First thoughts on yesterday’s announcement re: Online Harms
We welcome the government’s full response to the Online Harms Consultation, which was finally published yesterday afternoon. Whilst we are still awaiting important details, and the exact timetable for the legislation, it is encouraging that the government has signalled its intention to bring the era of self-regulation by the large social media platforms to an end. The platforms have had long enough to clean themselves up voluntarily and have consistently failed to do so. Self-regulation has not worked, and the result has been harm to many individuals and a damaging degradation in the quality of online discussion and debate.
We’re pleased that Ofcom has finally been confirmed as the intended new regulator, allowing them to prepare for the task. And we’re pleased that the regulator will be focused on the platforms’ design, systems and decision-making processes, rather than seeking to regulate individual pieces of content.
We think the proposal for two “tiers” of regulation, with higher, “category 1” obligations reserved for the biggest platforms with the biggest reach, could make sense. Those platforms which are, in practice, an important part of the public sphere, should be held to the very highest standards. If a marginalised group is excluded or silenced on one of these platforms, this is more serious because they are being excluded from part of the democratic public sphere. If a debate on one of these very large platforms is distorted by disinformation, that is more serious because this distortion reaches people at greater scale and risks distorting the democratic process. However, we have questions about the criteria for deciding which platforms are in “category 1”, and a concern that those in “category 2” should still be held to a reasonably high standard.
We have big questions about the reliance on social media companies’ own terms and conditions when it comes to addressing “legal but harmful” content. Secretary of State Oliver Dowden argues that giving Ofcom powers to ensure that platforms are consistently applying their T&Cs means an end to them “marking their own homework”. However, this is not meaningful unless there is also proper regulatory oversight of the standard of these T&Cs. The process of defining which “legal but harmful” harms the largest platforms must address would need to be sufficiently ambitious and underpinned by evidence and expertise. Ofcom would need to be given robust powers to assess the rigour and scope of these T&Cs, and to require improvement should they fall short – otherwise we will have simply shifted from the platforms “marking their own homework” to them “setting their own homework” instead.
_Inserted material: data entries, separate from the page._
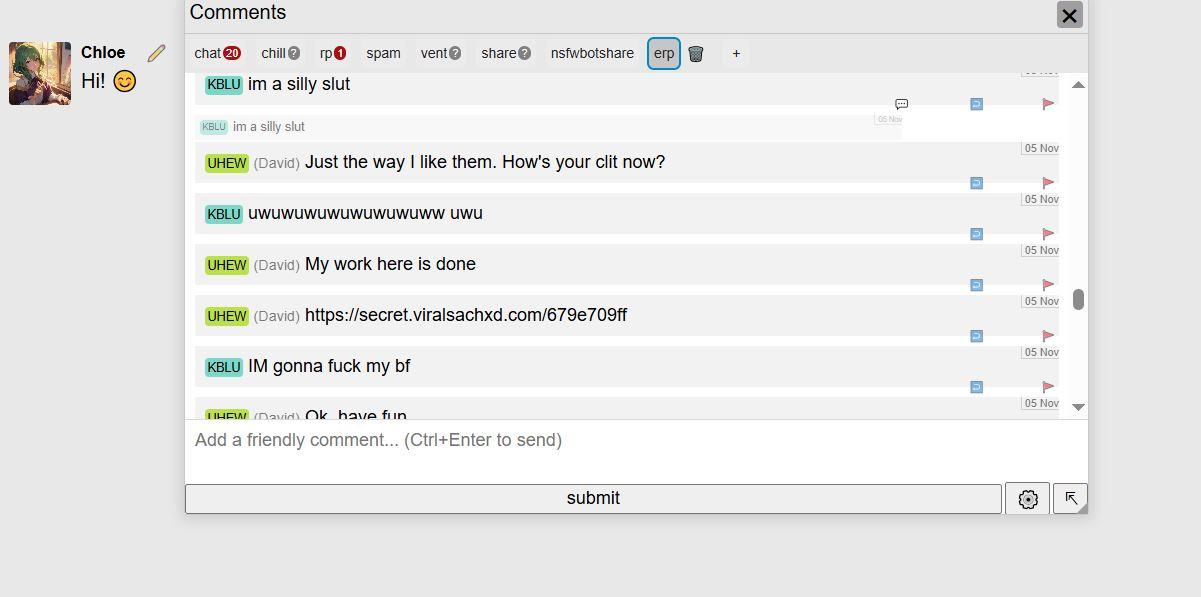Click the scroll-up arrow in comments list
Screen dimensions: 1201x597
click(x=1078, y=85)
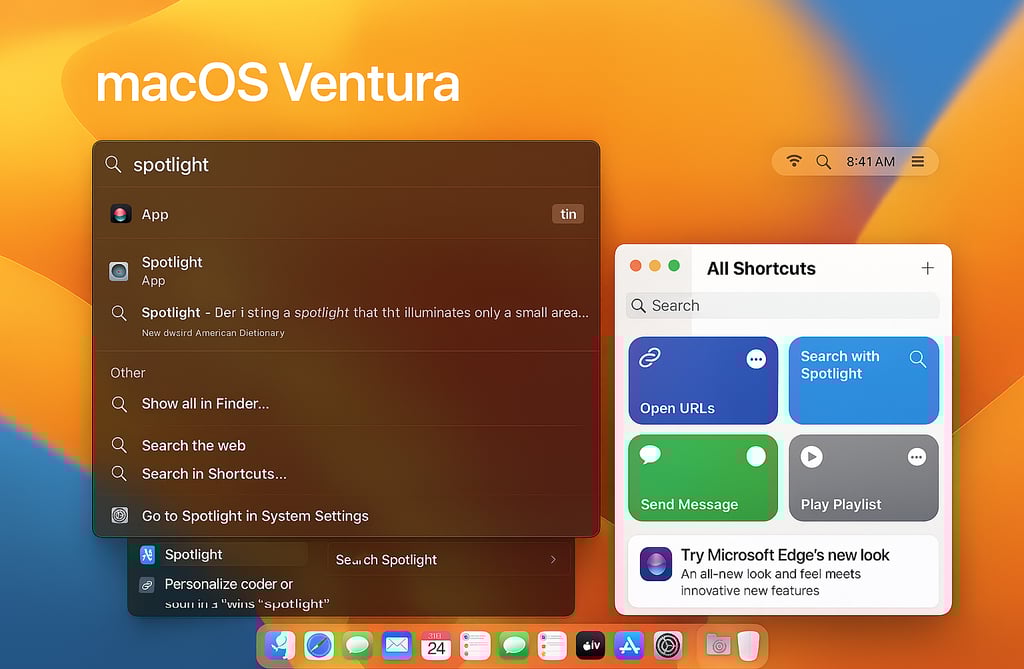1024x669 pixels.
Task: Click Show all in Finder result
Action: [x=206, y=404]
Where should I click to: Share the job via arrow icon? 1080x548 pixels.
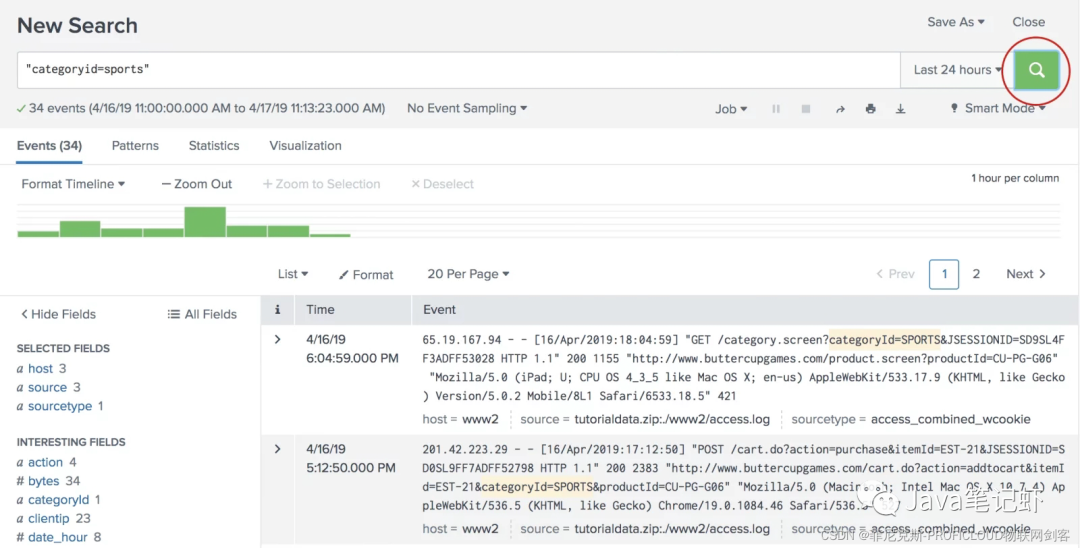[x=840, y=109]
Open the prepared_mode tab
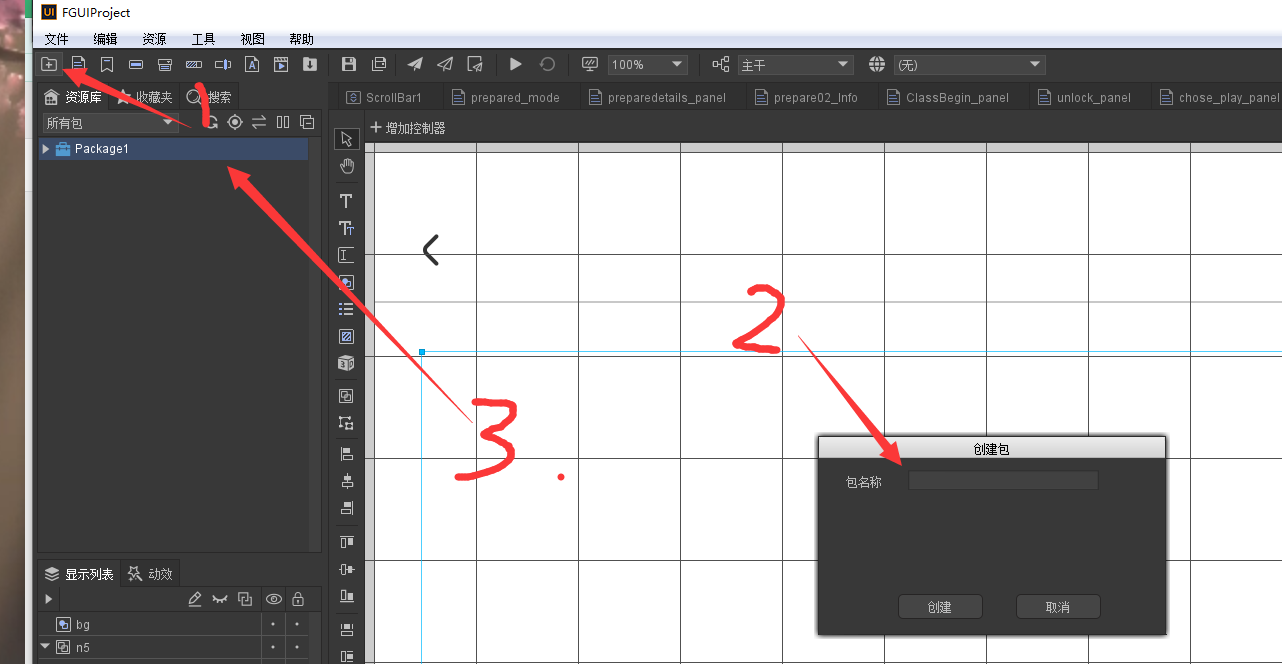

We welcome the emphasis on the importance of safeguarding freedom of expression. Requiring platforms to implement their moderation policies consistently and transparently, and to offer users a genuine right of appeal, all has the potential to improve the quality of moderation, and to improve public trust. The one weakness in the current approach to freedom of expression is that consideration appears only to be given to safeguarding the freedom of expression of a platform’s current users. In the case of the “category 1” platforms, surely there is a case for a more rounded consideration of the impact of their decisions on freedom of expression more generally – included who is able to participate on the platform and who is excluded or silenced. To be excluded from such a platform, due to the prevalence of, say, sexist abuse, has freedom of expression implications.
As Oliver Dowden announced his plans in parliament yesterday, MPs from all the major parties raised with him the question of how the proposals would address the ways in which anonymity and identity deception can enable and fuel online harms. Several MPs gave specific examples of how they themselves, or their constituents, had directly experienced the link between anonymity and abuse. Whilst the Secretary of State promised to “keep an open mind” on this issue, it was disappointing that he didn’t go further and accept that the current laissez-faire approach needs to change. There’s overwhelming evidence that misuse of anonymity drives online harms – but there’s also a strong case that these could be tackled without “banning” the legitimate uses of anonymity which Mr Dowden highlighted.
Anonymity and identity deception is a root problem which fuels many of the other harms which the government is seeking to tackle – from fake accounts acting to amplify disinformation, to fake product reviews boosting online scams, to anonymous trolls launching racist or misogynist abuse. Platforms’ T&Cs are much less enforceable when, in the absence of any verification measures, a banned user can simply return with a fresh account. All this might mean Oliver Dowden doesn’t need to explicitly accept the case for tackling abuse of anonymity at this stage – because any regulator worth its salt would identify this as something which platforms need to be managing better. However, it would be much simpler if he were to acknowledge it as exactly the kind of risk factor which effective regulation should be seeking to address. From that point of view, the sooner the bill is published and pre-legislative scrutiny can begin, the better.